STATED EXERCISE: Copy the records word for word, from the first line through the line that contains "Uncheck the Regen".
[start RECORD LIST]
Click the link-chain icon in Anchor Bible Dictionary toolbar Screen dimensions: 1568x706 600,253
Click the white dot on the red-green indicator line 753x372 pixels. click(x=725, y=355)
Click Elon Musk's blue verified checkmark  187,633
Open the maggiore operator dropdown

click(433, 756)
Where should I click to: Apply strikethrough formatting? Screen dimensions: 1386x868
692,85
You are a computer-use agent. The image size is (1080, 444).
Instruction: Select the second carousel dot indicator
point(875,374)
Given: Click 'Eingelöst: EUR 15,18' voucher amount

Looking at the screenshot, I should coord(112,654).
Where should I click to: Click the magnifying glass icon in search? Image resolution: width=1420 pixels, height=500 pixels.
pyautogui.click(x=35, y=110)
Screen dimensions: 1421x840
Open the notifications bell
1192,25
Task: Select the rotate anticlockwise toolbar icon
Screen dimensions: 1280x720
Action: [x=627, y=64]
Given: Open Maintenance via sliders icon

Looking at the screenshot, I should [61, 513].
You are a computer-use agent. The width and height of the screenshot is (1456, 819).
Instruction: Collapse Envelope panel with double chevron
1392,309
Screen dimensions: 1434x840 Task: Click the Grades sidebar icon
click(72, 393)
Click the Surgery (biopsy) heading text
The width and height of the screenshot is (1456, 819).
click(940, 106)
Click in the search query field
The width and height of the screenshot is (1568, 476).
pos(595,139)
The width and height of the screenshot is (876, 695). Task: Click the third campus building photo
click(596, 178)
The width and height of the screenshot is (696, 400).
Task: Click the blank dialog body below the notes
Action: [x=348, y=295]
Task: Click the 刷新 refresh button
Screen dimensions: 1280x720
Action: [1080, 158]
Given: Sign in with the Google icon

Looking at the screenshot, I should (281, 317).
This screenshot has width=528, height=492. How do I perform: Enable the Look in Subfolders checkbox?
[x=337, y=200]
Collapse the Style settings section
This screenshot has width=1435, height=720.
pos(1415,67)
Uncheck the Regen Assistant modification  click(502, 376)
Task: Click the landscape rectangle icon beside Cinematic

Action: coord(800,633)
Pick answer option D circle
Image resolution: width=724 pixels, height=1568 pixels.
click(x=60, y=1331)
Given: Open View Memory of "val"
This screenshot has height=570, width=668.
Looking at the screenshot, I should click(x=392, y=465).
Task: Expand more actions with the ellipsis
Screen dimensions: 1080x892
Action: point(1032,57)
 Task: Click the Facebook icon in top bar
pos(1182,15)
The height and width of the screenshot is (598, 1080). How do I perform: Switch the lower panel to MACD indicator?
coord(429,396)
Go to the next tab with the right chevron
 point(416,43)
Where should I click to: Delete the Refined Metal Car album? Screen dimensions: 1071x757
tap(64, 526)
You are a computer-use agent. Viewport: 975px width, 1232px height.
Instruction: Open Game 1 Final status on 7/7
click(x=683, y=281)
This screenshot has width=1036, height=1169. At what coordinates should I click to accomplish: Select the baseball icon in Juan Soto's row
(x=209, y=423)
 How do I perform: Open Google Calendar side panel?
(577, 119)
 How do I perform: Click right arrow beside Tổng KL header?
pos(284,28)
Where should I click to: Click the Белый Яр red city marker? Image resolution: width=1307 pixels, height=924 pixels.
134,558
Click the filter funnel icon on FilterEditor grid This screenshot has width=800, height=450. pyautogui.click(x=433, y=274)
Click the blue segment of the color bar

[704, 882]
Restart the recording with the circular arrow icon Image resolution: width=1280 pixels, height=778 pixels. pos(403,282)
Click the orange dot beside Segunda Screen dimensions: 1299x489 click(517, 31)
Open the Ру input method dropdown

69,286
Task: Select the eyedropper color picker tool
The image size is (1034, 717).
[end RECORD LIST]
SOLVED EXERCISE:
Click the link-chain icon in Anchor Bible Dictionary toolbar Screen dimensions: 1568x706 600,253
Click the white dot on the red-green indicator line 753x372 pixels. click(x=725, y=355)
Click Elon Musk's blue verified checkmark  187,633
Open the maggiore operator dropdown

click(433, 756)
Where should I click to: Apply strikethrough formatting? Screen dimensions: 1386x868
692,85
You are a computer-use agent. The image size is (1080, 444).
Instruction: Select the second carousel dot indicator
point(875,374)
Given: Click 'Eingelöst: EUR 15,18' voucher amount

Looking at the screenshot, I should coord(112,654).
Where should I click to: Click the magnifying glass icon in search? Image resolution: width=1420 pixels, height=500 pixels.
pyautogui.click(x=35, y=110)
Screen dimensions: 1421x840
Open the notifications bell
1192,25
Task: Select the rotate anticlockwise toolbar icon
Screen dimensions: 1280x720
Action: [x=627, y=64]
Given: Open Maintenance via sliders icon

Looking at the screenshot, I should [61, 513].
You are a computer-use agent. The width and height of the screenshot is (1456, 819).
Instruction: Collapse Envelope panel with double chevron
1392,309
Screen dimensions: 1434x840 Task: Click the Grades sidebar icon
click(72, 393)
Click the Surgery (biopsy) heading text
The width and height of the screenshot is (1456, 819).
click(940, 106)
Click in the search query field
The width and height of the screenshot is (1568, 476).
pos(595,139)
The width and height of the screenshot is (876, 695). Task: Click the third campus building photo
click(596, 178)
The width and height of the screenshot is (696, 400).
Task: Click the blank dialog body below the notes
Action: [x=348, y=295]
Task: Click the 刷新 refresh button
Screen dimensions: 1280x720
Action: [1080, 158]
Given: Sign in with the Google icon

Looking at the screenshot, I should (281, 317).
This screenshot has width=528, height=492. How do I perform: Enable the Look in Subfolders checkbox?
[x=337, y=200]
Collapse the Style settings section
This screenshot has width=1435, height=720.
pos(1415,67)
Uncheck the Regen Assistant modification  click(502, 376)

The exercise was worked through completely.